Мать просила тогда робко в письме: «мол, не может ли он сколь помочь деньжатами, отец хворает, возможно, на операцию деньги понадобятся». Клятвенно обещал, чуть попозже, - не понадобились… Только на похороны.
- Могилку справно изладили, на бугорке, под деревом. Только вот
супружница моя, рядом со мной лечь хотела, что не способствовали? Отгородить для неё место нужно было. Просила она, наверное.
Просила… И оградку на двоих уж заказали, да только люди, наглые вперёд на это место покойника закопали. Мать узнала, разговаривать перестала, да и померла в одночасье. Похоронили недалеко, но не там. Ох, господи! Передрался тогда Мишка со всеми этими сволочами, чуть жив остался. А толку? За мать обидно до слез. На душе больно. Сейчас вроде договорился за деньги перезахоронить, положить мать рядышком. Дочь школу кончила, на обучение деньги надо… Да пошло все!
- Кредит батя возьму, в этом месяце обязательно матушку рядом с тобой положу. Прости меня, батя! - слезы душили Мишку
- Ладно, сын! Ты о живых думай, не подличай, заботься о родных, вот на душе камня то и не будет висеть.
Тяжело. Мишка враз вспомнил все обиды, нанесённые им отцу и матери, всю чёрствость свою перед ними, невнимание к ним пренебрежение ими… Невыносимо. Пока живы были, разговаривал с ними нехотя, через силу: - «Что надо старые от меня, что прилипли с расспросами? Вырос ведь уже, своя жизнь, и не лезьте, сам разберусь» Искренне удивлялся, когда видел, как те обижались. Только когда своя дочь подросла, и на все стала огрызаться и все ею бесило, тогда и вспомнил он своих родителей… Да только мёртвые они, не покаешься. Будучи живым, отец все время копошился по дому, постоянно что-то чинил, колотил, строил. Помер и все пошло прахом Дом просел, трубы осыпались, парники сгнили. Гвозди, всякие железяки заржавели в гараже, как и заржавел старенький мотоцикл «Восход». Вещи его, мать перед своей смертью, сожгла на заднем дворе. Был человек, нет человека, словно и не было вовсе. Как и матери. Жена, тварь, единственный семейный альбом и тот сожгла. Говорит нечаянно, только врёт сука, от злобы все.

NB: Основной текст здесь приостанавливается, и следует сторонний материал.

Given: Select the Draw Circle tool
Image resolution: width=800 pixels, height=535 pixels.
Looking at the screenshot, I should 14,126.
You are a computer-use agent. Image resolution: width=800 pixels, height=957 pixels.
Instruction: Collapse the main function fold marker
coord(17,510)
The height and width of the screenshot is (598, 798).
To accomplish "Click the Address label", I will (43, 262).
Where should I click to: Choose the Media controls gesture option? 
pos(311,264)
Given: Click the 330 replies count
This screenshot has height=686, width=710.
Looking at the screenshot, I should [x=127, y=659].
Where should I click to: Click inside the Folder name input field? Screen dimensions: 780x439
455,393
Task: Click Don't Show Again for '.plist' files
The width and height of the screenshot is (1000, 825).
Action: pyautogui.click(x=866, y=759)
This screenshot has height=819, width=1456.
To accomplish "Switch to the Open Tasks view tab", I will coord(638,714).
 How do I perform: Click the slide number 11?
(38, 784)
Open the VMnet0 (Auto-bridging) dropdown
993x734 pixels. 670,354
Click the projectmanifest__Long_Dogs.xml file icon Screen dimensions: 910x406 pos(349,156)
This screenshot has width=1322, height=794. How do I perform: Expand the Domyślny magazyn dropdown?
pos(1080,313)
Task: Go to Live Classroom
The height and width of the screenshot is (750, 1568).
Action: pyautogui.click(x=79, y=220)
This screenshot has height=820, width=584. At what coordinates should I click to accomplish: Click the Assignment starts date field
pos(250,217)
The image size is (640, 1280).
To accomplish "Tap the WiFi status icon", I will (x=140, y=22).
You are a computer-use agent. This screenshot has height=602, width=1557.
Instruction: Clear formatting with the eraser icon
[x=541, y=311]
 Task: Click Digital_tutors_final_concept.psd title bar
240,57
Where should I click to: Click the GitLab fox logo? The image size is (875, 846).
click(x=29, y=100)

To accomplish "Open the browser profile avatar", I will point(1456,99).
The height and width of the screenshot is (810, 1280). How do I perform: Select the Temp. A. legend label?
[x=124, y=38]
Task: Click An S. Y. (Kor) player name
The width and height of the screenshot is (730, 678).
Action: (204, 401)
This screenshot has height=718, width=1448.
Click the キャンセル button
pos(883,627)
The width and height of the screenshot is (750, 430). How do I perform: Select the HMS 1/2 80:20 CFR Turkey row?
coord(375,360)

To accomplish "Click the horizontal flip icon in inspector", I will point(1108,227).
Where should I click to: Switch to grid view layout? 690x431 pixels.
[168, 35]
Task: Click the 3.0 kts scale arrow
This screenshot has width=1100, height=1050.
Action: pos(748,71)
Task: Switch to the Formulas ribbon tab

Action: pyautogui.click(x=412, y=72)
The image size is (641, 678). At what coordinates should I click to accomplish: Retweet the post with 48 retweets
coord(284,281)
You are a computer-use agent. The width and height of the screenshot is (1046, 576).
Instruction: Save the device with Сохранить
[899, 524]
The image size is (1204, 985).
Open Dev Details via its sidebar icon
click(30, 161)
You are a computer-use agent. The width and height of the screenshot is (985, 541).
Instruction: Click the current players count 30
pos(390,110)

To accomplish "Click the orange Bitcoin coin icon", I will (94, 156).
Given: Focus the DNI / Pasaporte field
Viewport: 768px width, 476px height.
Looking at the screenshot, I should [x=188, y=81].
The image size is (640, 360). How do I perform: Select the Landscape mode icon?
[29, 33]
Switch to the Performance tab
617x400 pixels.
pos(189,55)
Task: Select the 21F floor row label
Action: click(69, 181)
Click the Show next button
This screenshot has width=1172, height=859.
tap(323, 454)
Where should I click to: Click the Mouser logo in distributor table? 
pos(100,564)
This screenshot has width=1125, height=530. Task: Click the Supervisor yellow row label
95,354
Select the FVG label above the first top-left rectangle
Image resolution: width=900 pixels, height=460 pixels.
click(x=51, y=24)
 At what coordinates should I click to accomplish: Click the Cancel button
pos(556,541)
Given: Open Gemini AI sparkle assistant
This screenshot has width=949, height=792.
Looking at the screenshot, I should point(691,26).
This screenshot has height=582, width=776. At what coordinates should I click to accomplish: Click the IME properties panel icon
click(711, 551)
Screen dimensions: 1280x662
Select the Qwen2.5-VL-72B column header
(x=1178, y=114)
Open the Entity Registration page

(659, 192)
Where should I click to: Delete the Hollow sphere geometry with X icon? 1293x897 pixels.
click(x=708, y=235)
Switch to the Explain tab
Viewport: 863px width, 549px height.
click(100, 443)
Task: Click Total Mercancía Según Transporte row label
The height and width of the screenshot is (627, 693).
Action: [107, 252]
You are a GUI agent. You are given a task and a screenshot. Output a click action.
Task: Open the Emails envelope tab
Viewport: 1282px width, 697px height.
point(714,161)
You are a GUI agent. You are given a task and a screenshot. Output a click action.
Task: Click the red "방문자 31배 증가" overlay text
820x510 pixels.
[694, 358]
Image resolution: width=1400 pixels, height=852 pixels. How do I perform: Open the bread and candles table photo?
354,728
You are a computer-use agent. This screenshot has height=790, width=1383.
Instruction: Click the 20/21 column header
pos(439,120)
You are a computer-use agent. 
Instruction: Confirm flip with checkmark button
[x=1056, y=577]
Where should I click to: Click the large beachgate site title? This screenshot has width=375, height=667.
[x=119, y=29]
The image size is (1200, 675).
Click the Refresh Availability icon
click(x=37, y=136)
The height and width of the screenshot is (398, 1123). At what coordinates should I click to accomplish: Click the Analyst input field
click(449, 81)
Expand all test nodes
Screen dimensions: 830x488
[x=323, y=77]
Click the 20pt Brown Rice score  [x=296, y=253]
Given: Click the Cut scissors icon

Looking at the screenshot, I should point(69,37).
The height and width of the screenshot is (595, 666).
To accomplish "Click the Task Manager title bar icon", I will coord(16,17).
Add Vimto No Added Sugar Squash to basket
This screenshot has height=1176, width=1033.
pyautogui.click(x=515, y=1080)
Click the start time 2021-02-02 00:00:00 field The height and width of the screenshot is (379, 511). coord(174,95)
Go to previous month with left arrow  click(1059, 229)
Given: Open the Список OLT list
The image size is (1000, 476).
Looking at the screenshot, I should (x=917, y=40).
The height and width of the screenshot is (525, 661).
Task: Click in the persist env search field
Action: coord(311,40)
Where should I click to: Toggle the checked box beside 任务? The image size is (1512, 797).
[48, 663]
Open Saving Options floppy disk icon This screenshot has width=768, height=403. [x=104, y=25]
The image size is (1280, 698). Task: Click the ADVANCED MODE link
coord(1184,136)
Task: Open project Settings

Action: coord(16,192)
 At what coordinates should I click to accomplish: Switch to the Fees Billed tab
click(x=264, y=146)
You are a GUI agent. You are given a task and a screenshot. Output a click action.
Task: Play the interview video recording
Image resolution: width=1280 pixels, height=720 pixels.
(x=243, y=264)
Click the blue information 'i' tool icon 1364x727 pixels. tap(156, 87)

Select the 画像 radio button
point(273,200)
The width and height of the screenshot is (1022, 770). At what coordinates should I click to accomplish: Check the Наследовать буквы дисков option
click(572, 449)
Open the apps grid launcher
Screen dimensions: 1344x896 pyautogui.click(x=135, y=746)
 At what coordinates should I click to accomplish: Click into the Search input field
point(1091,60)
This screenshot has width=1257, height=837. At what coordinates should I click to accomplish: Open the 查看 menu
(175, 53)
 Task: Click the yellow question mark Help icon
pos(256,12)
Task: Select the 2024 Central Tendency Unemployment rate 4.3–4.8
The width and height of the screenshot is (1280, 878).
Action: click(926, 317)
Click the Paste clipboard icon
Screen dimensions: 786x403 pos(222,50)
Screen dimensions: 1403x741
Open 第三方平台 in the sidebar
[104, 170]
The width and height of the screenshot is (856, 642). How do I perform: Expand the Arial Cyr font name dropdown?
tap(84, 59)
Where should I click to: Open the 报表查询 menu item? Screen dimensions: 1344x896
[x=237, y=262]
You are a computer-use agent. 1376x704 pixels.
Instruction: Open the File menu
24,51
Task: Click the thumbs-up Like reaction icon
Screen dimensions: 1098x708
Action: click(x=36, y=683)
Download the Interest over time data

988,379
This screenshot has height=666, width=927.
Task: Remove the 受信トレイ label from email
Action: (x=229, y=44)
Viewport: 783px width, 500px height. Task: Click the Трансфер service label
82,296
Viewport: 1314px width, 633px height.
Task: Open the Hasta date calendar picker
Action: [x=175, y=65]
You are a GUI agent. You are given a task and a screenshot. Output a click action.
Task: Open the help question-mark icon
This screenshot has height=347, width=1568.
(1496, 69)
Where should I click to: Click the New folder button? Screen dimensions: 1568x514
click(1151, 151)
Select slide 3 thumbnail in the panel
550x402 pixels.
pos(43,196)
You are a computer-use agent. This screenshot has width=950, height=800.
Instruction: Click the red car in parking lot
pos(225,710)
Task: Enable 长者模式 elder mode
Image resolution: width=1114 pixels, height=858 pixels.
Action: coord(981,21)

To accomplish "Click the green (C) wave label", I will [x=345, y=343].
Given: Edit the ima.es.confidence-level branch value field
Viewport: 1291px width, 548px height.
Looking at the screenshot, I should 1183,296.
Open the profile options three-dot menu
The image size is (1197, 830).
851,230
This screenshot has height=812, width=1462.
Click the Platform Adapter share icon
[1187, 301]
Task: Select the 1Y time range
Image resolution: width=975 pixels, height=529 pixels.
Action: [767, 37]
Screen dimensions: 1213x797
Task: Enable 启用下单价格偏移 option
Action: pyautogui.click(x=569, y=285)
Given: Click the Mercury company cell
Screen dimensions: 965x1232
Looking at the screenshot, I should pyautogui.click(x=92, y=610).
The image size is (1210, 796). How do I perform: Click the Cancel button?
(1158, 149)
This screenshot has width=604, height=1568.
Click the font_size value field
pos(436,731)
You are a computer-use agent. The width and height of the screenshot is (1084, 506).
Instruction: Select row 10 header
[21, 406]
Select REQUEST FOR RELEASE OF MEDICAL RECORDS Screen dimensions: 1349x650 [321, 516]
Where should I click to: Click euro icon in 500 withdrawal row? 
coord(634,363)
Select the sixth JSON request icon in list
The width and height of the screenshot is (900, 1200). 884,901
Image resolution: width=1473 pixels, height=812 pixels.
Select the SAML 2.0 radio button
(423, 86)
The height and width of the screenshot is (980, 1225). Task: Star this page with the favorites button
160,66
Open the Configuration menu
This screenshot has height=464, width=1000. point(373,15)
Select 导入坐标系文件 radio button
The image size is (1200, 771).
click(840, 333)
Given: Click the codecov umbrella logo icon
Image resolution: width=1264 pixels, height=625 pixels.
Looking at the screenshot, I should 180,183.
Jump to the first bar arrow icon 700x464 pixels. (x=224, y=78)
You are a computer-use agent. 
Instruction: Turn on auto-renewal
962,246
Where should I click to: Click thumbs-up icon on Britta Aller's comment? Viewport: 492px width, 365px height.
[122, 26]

- Как семья, жена, дочь? - прервал молчание отец. – Ладите?
- Нормально, батя, как все.
- Инструмент то мой жив, пользуешься?
- Конечно, батя, добрый инструмент, всегда под рукой (на самом деле пропил за пару пузырей, когда в запое был).
- Береги инструмент, германский, теперь такой не делают. Ну ладно сына, пора мне. – Отец встал, одёрнул пиджак – Ты уж это, насчёт матери постарайся, положи нас рядом, ладно?
Мишка, наконец поймал взгляд отца и было в нем столько скорби и в то же время любви и абсолютного понимания и всепрощения.
- Батя … - только и смог выдавить Мишка. Фигура отца медленно растаяла в воздухе.
Мишка неподвижно сидел на стуле, из глаз его лились слезы. А ещё ему вспомнилось, как покойница мать напекла им с женой в дорогу пряжеников, а жена брезгливо выкинула их в мусорный бак….
- Суки мы, суки! - обхватив голову, повторял Мишка – И как только земля нас носит?
Воспоминания теснились, громоздились в его мозгах и от воспоминаний этих делалось невыносимо больно и стыдно. Наконец не выдержав, Мишка вскочил и с воплем – Не могу больше! – ринулся прочь из каюты на палубу. Возле дверей его сторожил Юрка.
- Стой, Миха! Прежде чем с собой сотворишь что, будь другом сними меня с этой чёртовой петли! Перед дочерью стыдно. Сними да вылей на меня пару вёдер воды из кингстона. Чтобы не вонял так. Сделаешь?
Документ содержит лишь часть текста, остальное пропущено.